Clearly, this is a problem! It’s a problem for our collective action, and it’s a problem for our individual lives. Personally and collectively, we face problems that require sustained effort, yet if we wait for the sense of urgency that comes when an issue pops over our time horizon and into our present awareness, we will be far too late.
Traveling Beyond the Horizon
Ari Tuckman calls it “feeling the future”. For Rob Hopkins, it’s “time travel”. But despite coming from two very different backgrounds, I think these two are describing the same thing.
To motivate ourselves to work toward a distant future, few of us need more information. When we can’t muster the executive functioning to make change, it helps us to have a vision.
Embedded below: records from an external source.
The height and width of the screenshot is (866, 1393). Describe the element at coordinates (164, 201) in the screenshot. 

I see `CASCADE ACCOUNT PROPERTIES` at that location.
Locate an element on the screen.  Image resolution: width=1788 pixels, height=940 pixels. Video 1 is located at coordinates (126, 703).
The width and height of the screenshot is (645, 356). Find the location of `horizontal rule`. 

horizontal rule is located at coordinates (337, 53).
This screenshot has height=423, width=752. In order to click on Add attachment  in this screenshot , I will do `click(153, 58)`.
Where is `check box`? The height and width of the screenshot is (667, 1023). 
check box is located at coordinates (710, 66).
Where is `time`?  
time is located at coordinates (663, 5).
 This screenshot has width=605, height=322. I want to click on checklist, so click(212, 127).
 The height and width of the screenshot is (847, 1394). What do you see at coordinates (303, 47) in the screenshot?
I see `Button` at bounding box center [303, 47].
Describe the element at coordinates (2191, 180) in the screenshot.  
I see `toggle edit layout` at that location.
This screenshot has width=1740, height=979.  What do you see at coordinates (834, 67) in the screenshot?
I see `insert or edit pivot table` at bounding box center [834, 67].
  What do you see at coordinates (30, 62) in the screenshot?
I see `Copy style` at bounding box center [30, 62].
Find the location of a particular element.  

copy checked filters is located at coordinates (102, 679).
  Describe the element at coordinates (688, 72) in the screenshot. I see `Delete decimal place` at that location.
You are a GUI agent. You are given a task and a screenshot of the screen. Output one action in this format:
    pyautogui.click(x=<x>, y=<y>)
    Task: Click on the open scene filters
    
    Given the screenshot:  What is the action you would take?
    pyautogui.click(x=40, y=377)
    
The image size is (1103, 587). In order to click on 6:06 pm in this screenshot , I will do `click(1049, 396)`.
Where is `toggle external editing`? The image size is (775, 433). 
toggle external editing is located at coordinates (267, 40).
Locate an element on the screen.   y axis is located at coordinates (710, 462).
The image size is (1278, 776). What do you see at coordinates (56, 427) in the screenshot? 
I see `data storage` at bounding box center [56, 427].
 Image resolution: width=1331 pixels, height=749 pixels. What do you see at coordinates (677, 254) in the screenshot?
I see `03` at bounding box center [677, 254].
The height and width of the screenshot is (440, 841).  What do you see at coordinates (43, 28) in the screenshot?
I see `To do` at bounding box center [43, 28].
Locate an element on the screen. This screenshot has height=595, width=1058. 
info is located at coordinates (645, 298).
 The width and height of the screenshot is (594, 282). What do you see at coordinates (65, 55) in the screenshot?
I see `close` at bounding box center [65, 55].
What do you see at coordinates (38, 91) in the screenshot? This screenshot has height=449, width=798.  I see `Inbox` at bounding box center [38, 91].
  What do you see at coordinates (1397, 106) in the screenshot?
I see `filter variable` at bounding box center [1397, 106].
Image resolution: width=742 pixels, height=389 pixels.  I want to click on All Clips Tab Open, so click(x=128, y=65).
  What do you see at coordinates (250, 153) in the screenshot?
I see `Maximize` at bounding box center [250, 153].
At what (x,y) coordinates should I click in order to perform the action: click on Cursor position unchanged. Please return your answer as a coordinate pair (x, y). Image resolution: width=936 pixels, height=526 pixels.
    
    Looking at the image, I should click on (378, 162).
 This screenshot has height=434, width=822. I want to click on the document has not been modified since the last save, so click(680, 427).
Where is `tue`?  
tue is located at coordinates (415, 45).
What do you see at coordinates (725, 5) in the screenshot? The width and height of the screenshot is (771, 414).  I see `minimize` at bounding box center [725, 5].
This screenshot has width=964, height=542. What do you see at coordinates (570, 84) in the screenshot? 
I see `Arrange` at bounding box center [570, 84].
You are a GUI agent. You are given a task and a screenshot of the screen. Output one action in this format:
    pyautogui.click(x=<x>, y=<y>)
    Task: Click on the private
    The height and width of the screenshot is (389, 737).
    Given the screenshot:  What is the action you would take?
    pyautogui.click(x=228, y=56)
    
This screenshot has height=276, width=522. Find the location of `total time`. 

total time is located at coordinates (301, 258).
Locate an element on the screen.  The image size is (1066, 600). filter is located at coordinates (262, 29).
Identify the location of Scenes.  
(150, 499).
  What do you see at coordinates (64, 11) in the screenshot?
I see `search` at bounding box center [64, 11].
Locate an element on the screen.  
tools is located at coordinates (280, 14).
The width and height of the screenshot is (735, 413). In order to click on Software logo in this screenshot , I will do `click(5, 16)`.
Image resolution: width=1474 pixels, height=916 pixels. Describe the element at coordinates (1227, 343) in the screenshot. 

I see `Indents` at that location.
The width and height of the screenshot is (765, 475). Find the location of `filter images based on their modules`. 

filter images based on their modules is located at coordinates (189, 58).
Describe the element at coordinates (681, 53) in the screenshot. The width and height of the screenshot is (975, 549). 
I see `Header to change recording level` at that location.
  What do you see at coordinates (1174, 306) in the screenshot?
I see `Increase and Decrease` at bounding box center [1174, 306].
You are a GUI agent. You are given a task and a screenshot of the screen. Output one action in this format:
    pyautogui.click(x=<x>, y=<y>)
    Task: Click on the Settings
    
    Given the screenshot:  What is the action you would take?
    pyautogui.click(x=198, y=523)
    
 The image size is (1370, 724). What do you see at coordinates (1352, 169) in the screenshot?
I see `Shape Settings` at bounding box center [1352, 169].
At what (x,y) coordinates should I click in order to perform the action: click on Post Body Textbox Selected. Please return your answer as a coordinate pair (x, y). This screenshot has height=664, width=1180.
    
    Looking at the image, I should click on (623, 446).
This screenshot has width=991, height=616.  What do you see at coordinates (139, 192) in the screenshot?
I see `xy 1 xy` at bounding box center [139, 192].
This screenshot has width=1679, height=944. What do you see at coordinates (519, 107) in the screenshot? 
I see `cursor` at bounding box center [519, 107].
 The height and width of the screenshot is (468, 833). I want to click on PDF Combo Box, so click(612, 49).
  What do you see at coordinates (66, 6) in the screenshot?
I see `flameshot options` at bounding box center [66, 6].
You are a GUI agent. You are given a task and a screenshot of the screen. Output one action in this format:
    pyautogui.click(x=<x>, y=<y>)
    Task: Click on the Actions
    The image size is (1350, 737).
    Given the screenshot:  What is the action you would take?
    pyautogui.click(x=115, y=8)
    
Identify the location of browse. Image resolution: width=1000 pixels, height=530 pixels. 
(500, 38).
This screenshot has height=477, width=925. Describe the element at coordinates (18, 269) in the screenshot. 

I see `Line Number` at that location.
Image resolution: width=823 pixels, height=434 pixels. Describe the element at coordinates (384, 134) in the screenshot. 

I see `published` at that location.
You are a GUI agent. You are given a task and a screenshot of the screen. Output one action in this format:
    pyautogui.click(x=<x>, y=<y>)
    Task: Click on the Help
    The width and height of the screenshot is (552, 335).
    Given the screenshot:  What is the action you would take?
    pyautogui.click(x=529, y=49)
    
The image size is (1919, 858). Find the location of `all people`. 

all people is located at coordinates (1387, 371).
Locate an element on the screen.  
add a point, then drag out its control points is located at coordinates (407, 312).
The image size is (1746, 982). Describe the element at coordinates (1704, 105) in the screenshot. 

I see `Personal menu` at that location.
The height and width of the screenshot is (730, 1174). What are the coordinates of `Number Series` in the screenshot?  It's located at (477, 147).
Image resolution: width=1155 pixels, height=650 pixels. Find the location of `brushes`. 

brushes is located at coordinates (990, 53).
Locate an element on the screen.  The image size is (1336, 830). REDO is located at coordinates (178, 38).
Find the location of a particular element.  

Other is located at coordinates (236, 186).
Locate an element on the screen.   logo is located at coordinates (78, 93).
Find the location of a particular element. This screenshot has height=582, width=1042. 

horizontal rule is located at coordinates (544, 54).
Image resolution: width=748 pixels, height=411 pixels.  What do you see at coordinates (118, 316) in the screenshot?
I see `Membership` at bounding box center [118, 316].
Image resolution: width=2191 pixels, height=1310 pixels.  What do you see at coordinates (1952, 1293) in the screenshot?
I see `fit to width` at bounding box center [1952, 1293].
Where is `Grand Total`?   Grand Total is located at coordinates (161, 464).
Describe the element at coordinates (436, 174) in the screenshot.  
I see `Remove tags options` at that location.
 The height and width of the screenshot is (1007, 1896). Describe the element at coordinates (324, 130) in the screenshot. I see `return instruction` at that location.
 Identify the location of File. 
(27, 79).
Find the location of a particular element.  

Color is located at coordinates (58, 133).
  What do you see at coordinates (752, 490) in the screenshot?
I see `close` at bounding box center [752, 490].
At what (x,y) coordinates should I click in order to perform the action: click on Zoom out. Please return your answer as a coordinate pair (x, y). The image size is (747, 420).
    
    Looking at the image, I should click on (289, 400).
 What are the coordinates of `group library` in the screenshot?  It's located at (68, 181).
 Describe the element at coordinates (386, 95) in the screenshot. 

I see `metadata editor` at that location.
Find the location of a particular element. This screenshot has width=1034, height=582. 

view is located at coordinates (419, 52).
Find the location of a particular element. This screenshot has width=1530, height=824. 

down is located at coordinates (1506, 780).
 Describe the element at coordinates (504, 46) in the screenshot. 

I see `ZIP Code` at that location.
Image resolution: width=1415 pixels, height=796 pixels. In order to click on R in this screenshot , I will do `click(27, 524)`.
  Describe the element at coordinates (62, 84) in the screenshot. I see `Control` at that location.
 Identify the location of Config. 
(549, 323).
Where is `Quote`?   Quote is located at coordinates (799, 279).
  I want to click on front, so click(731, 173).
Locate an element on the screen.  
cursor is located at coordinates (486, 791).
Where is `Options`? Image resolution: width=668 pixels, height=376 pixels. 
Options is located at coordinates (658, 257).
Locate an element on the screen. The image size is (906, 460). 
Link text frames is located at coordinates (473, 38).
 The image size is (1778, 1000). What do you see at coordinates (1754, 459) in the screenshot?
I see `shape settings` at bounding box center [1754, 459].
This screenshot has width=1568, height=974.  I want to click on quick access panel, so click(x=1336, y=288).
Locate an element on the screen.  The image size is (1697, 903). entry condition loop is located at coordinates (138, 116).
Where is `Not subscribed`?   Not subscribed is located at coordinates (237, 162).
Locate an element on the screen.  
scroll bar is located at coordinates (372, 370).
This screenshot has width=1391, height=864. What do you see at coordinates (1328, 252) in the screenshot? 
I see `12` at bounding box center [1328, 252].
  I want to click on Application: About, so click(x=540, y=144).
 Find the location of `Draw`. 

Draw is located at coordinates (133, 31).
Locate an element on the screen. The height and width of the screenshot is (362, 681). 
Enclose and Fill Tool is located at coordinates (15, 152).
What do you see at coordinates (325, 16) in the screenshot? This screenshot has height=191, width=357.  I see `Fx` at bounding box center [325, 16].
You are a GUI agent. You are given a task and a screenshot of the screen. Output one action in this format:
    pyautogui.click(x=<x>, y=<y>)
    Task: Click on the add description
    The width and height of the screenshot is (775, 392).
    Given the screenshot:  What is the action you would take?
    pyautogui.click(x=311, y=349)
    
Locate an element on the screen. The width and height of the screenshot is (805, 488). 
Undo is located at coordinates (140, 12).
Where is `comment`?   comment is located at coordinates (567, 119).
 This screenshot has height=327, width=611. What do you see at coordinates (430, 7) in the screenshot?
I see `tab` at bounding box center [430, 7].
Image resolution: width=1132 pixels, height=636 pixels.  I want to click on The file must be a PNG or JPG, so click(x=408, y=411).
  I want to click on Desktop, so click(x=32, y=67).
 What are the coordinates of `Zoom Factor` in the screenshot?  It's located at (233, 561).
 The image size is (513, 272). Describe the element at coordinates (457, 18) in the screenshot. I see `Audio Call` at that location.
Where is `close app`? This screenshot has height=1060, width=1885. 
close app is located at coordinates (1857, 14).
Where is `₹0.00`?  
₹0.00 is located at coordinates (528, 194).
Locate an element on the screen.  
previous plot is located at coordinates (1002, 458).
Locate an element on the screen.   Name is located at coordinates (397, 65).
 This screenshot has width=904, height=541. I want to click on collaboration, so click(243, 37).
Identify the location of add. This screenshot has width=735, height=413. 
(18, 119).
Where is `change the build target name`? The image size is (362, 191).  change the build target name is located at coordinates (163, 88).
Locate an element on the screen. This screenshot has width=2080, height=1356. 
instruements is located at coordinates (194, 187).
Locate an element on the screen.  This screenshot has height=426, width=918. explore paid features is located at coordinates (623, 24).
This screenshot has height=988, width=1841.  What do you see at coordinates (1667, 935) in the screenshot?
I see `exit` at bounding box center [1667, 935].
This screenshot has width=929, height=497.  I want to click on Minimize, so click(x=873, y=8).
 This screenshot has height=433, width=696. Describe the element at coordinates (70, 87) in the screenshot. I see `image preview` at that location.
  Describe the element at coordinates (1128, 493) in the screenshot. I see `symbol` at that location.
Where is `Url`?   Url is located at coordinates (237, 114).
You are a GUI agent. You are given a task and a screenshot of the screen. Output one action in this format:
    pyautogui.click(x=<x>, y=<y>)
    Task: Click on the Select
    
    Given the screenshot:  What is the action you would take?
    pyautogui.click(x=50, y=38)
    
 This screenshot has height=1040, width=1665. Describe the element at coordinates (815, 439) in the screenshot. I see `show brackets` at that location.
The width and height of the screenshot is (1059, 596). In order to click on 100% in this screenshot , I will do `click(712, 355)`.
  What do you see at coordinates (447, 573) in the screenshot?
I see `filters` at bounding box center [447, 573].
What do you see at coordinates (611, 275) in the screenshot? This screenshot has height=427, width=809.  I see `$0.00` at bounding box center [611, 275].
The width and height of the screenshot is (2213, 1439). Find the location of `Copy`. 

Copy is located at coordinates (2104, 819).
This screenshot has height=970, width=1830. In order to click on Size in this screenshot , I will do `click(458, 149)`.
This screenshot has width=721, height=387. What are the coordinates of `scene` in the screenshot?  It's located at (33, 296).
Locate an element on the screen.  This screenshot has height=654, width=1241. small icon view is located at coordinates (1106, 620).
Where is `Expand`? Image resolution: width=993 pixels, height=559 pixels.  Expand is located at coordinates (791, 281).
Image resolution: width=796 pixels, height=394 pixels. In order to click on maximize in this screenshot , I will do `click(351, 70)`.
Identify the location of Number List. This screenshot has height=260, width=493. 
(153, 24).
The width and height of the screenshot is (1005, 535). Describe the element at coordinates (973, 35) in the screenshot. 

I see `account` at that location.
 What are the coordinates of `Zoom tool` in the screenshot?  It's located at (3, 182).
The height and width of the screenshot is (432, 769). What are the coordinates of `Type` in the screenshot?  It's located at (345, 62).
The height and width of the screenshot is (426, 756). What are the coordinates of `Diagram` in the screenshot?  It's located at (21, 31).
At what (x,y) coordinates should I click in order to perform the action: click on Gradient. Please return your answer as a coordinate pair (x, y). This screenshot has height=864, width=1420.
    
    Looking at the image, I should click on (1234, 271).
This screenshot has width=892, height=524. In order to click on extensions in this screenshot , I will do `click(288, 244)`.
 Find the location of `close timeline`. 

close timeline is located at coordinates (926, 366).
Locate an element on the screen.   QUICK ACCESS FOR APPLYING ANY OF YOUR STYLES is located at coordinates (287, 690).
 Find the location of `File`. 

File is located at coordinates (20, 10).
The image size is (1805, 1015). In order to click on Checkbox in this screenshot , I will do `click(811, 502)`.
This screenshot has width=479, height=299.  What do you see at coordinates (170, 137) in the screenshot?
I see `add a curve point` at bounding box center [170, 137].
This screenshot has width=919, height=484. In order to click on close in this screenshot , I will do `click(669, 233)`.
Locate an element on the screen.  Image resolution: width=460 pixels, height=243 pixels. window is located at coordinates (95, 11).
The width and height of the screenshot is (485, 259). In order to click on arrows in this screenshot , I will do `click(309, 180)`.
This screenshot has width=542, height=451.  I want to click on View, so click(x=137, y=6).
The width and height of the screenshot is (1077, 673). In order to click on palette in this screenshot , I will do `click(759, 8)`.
As Hopkins points out, research shows that imagination and recalling memories look very similar in our brains, and vivid imagining can shape our emotions and our behaviors. Without any extra effort, future events that are beyond our time horizon will be subject to temporal discounting and will feel unreal, but we can hack that with our imaginations.
Too often, when we’re mired and stuck in our minds, whether due to something like depression or ADHD, or because we’re facing seemingly impossible, globe-spanning problems, the best future we can muster is “not this.” Where do I want to be? Not feeling paralyzed by this silly birdhouse project. Not watching summers get hotter and drier each year. And as an expression of anguish, valid! Of course you don’t want to be here when here sucks. But those visions aren’t encouraging or activating. You wouldn’t fall in love with someone whose best trait was “not a jerk”—why would you expect to fall in love with milquetoast futures like that?
So Tuckman and Hopkins recommend practices of rich imagining. Bring in all your senses: what would you see, in the future where it went right? What would you hear? Smell? How would you move your body? Hopkins, in his activism work, goes even further, encouraging participants in his workshops to collect items that make their futures tangible–foraging materials that create a smell of the future scene, for instance, or getting crafty and using collage to bring the future into vision. The more details you add, and the more you allow your mind to experience and inhabit the scenes, the more you pull that image over the time horizon and into a present where you can actually engage with it.
Sometimes, the mere act of exploring that imaginary future will prompt our brains to start problem-solving in new ways. Other times, keeping the rich future nearby can be motivation itself. Love and dedication are powerful motivating forces. And if you share your dreams with others who care about you, communal support might help provide you with extra oomph in those places where you can’t quite make it all on your own.
But critically, using your imagination like this isn’t idle daydreaming. It’s the purposeful work of finding futures that you yearn for–so when you come back to the present, you are ready to take action.